I respectfully dissent because in my view defendant was deprived of his right to effective assistance of counsel. Initially, defendant contends that he was denied effective assistance of counsel inasmuch as defense counsel did not introduce in evidence a vehicle inventory form reflecting that the windshield of the vehicle defendant was driving at the time he was stopped by the police was undamaged. The vehicle inventory form directly contradicts the testimony of the police officer who stopped that vehicle inasmuch as that officer testified at the suppression hearing that he stopped the car because of a “pretty big” crack that “covered most of the windshield.” Notably, the vehicle inventory form is attached to defendant's appellate brief and is signed by the testifying police officer. It indicates that there was “no damage” to the vehicle, contradicting the officer's testimony. Inasmuch as the vehicle inventory form is outside the record on appeal, however, I agree with the majority that defendant's contention concerning the vehicle inventory form is properly the subject of a motion pursuant to CPL article 440 (see People v. Dizak, 93 AD3d 1182, 1185, lv denied 19 NY3d 972, reconsideration denied 20 NY3d 932).
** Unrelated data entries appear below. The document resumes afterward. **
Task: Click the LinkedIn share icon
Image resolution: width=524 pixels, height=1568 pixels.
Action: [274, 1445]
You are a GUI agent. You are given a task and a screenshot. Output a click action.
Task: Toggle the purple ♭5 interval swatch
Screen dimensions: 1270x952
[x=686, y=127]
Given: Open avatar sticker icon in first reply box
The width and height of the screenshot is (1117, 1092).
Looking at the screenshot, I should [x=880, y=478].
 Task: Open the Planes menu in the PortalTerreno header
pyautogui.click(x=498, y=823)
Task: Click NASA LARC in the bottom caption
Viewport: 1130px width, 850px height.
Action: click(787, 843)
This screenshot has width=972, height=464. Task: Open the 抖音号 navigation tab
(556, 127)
I further conclude, however, that defendant was deprived of meaningful representation by defense counsel's deficient performance at the suppression hearing. In my view, defense counsel did not adequately explore the circumstances of the subject traffic stop. In particular, I note that he did not inquire in detail concerning the lighting conditions present at the time of the stop; the proximity of the vehicle defendant was driving to a streetlight; the weather at the time of the traffic stop; or the location of the vehicle defendant was driving in relation to the officer's location when he allegedly observed the crack in the windshield. I thus conclude that defense counsel's deficient cross-examination was tantamount to a failure to supply County Court with a rationale to grant suppression (see People v. Clermont, 22 NY3d 931, 933–934; cf. People v. Mobley, 120 AD3d 916, 919), and that defendant was denied effective assistance of counsel thereby (see generally People v. Baldi, 54 N.Y.2d 137, 147). Consequently, I would reverse the judgment, vacate the plea and remit the matter to County Court for further proceedings on the indictment.
It is hereby ORDERED that the judgment so appealed from is affirmed.